Werner's wife, Jill, showed me her ring. It was a replica of Camp Randall Stadium with a huge garnet on the 50-yard line.
There were 42,000 witnesses at the Werner wedding - "We weren't very good in 1991," Ken said, explaining the modest turnout at a cavernous stadium that now attracts more than 80,000. "But there are still a lot of people who owe us a wedding gift."
On Saturday, the Werners and about 15,000 of their closest friends had to settle for a bratwurst or two or three or three dozen, courtesy of Port-A-Pit Catering of Tucson . Murawski said the W Club had to make an out-of-state recruiting trip for a blue-chip grill when the world's largest one, sponsored by Johnsonville Sausage of Sheboygan Falls, Wis., either had a previous commitment or dumped its charcoal load in Aisle 3 of some Winn-Dixie supermarket.

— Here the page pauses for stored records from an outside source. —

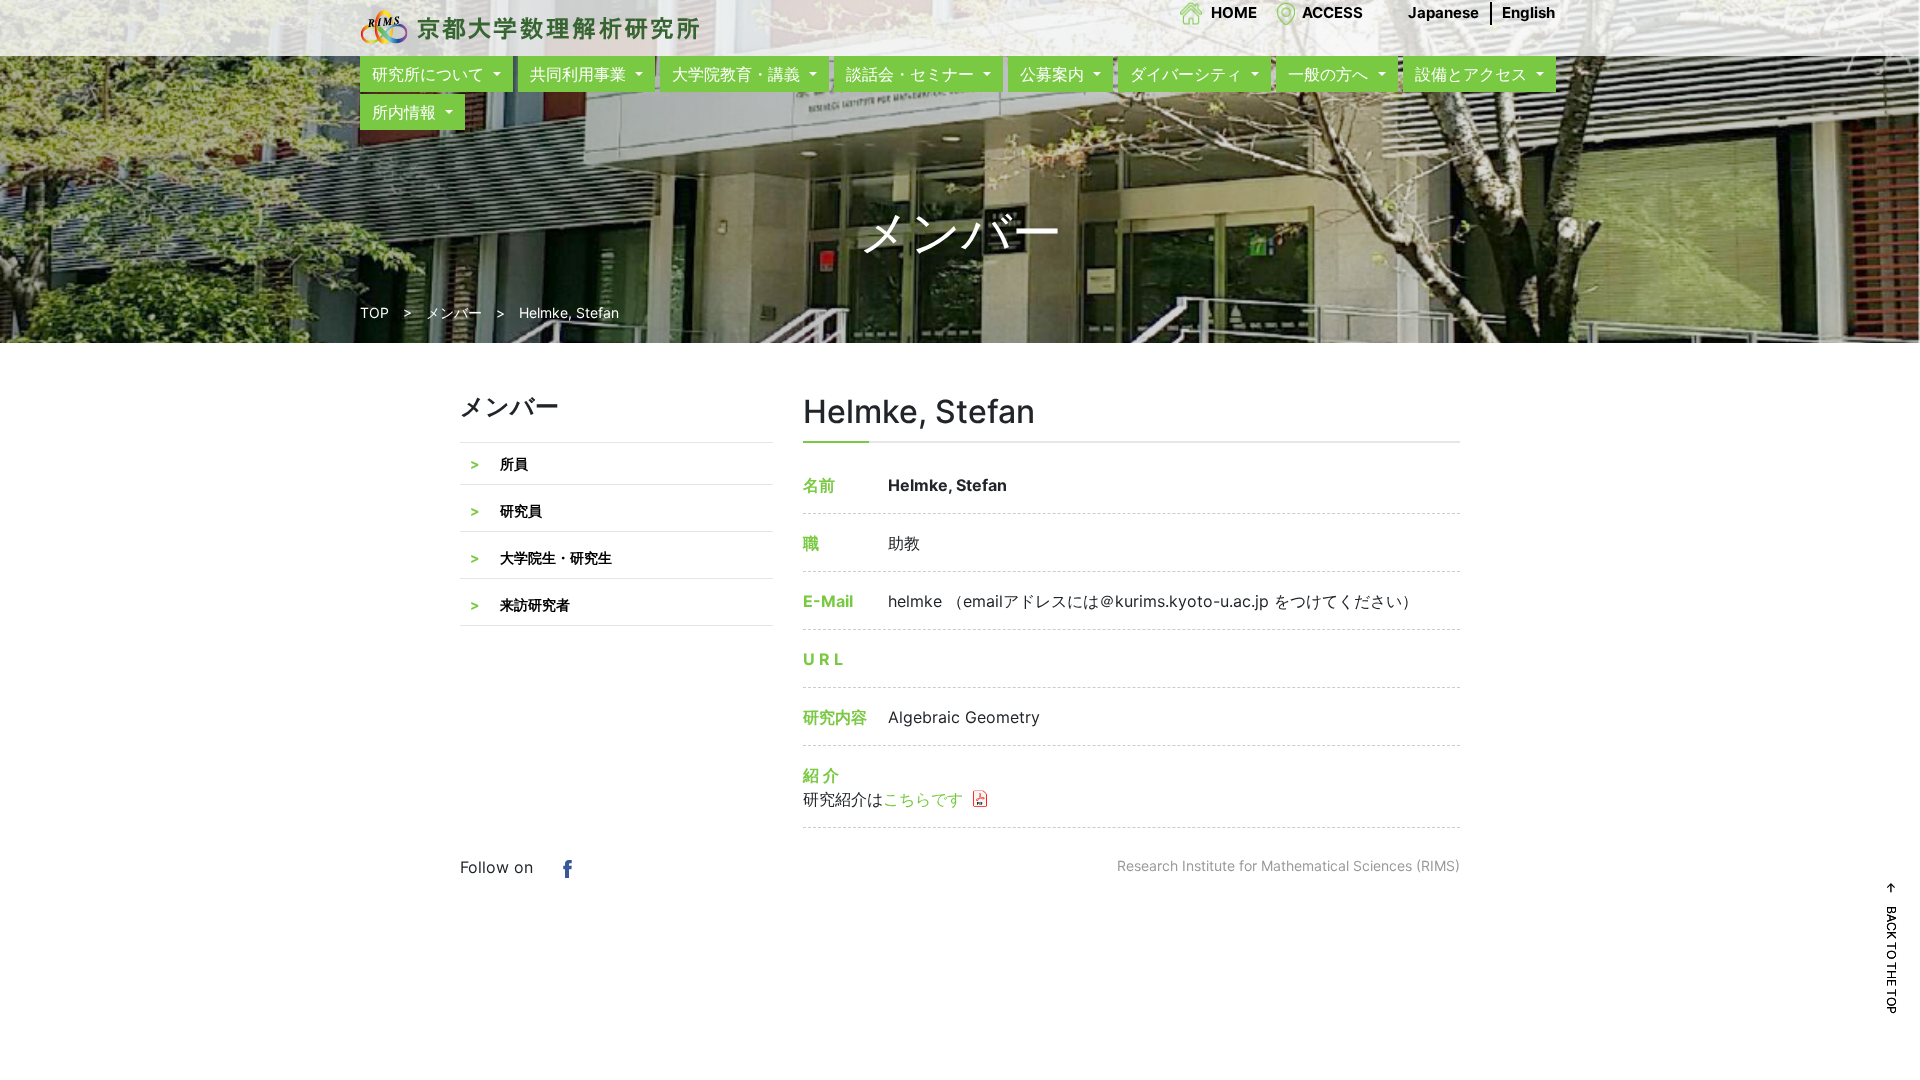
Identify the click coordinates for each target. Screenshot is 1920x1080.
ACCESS (1332, 12)
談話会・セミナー (912, 74)
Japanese (1443, 12)
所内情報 (406, 112)
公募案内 (1054, 74)
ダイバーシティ (1188, 74)
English (1528, 12)
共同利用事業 (580, 74)
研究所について (430, 74)
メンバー (454, 312)
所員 (514, 463)
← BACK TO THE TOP (1891, 948)
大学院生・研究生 (556, 557)
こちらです (923, 799)
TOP (374, 312)
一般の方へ (1330, 74)
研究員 (521, 510)
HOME (1234, 12)
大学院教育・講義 (738, 74)
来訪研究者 (535, 604)
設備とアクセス (1473, 74)
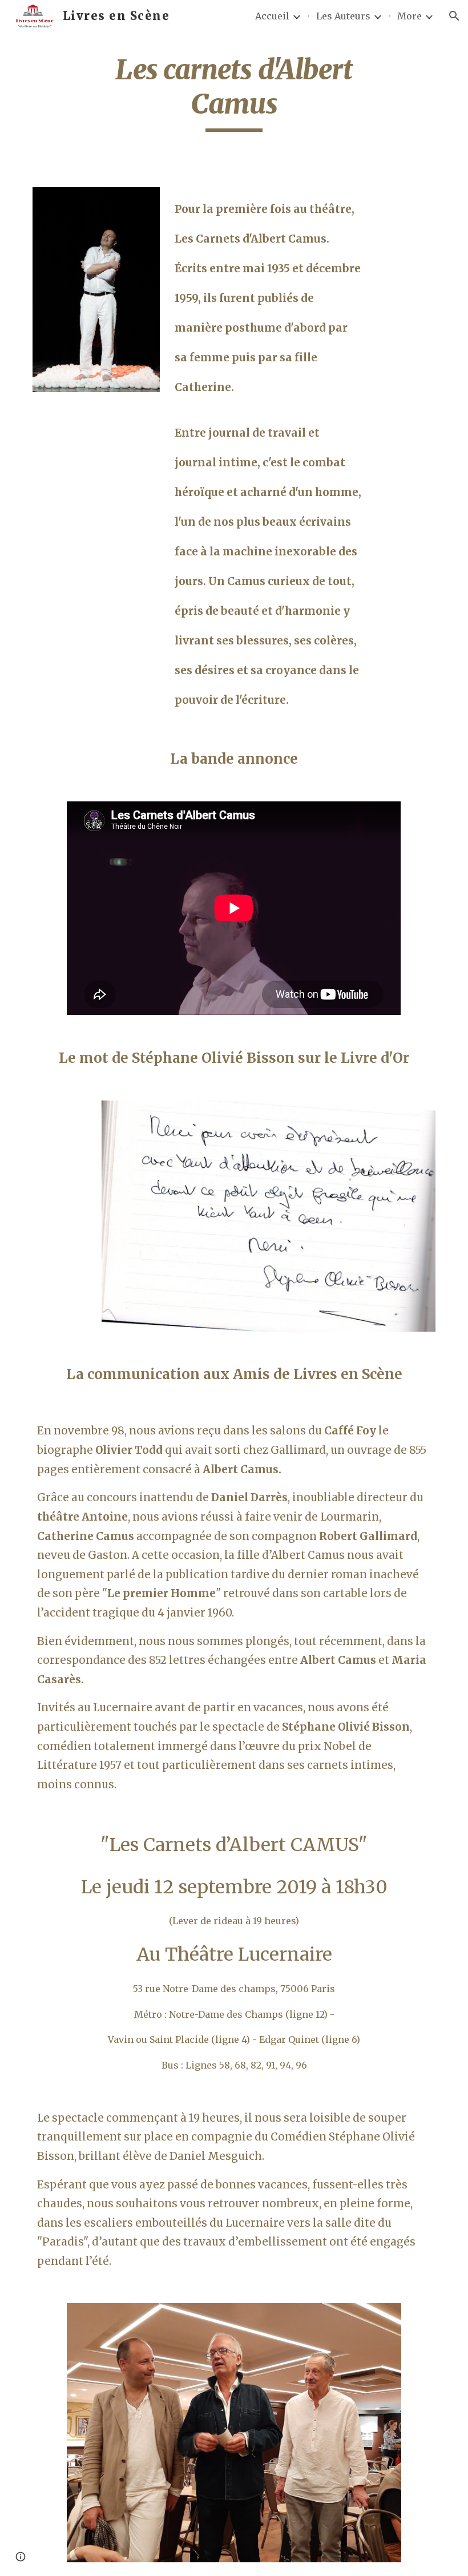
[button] (454, 16)
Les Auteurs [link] (343, 16)
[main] (234, 92)
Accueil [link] (272, 16)
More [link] (409, 16)
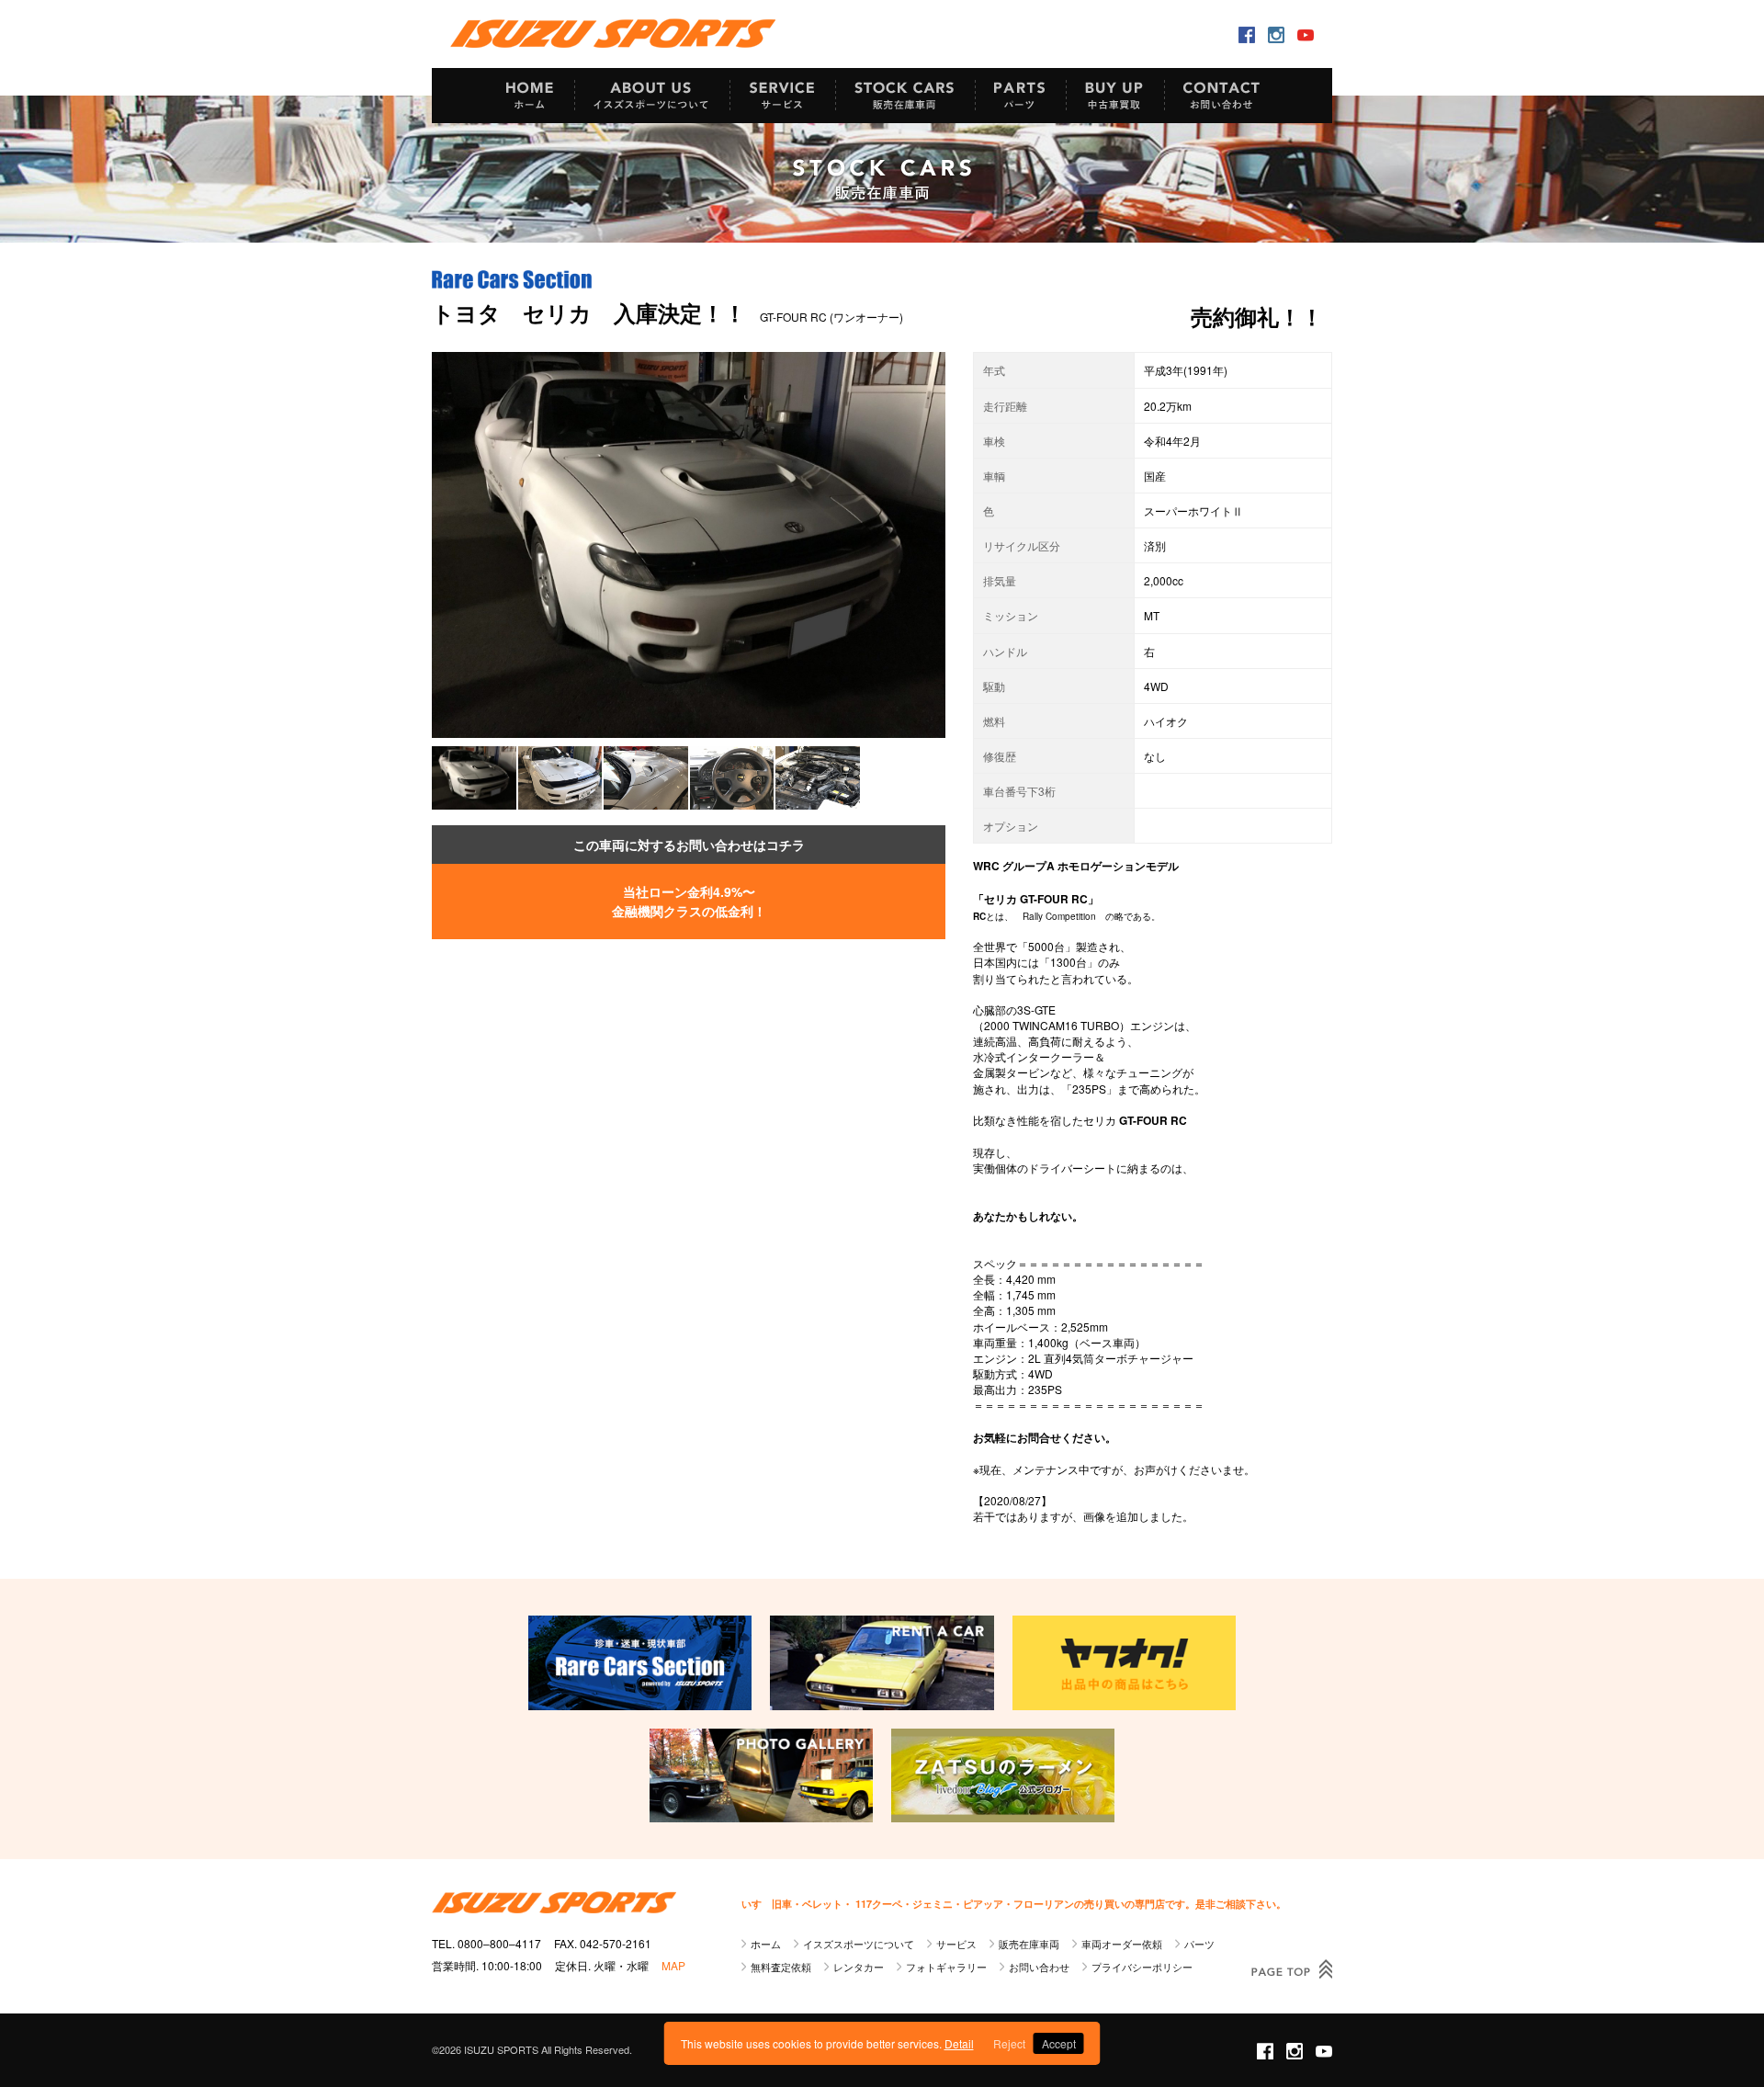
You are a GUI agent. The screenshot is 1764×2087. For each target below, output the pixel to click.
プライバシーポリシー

The 65-foot - long, 54,000-pound Johnsonville Big Taste Grill can turn out 2,500 BPH - brats per hour - and Murawski might have panicked when he learned it had been ruled ineligible for this trip.
Not to worry. The Port-A-Pit grilled more than 4,000 brats an hour, thus making it the Ron Dayne of mobile grills.
With their bellies full and their cholesterol levels easily covering the point spread, the Badger Nation eventually trudged from the tailgate area to the stadium, leaving a huge wildebeest-on-the-Serengeti dust cloud in its wake.
There wasn't a spoiled brat in sight.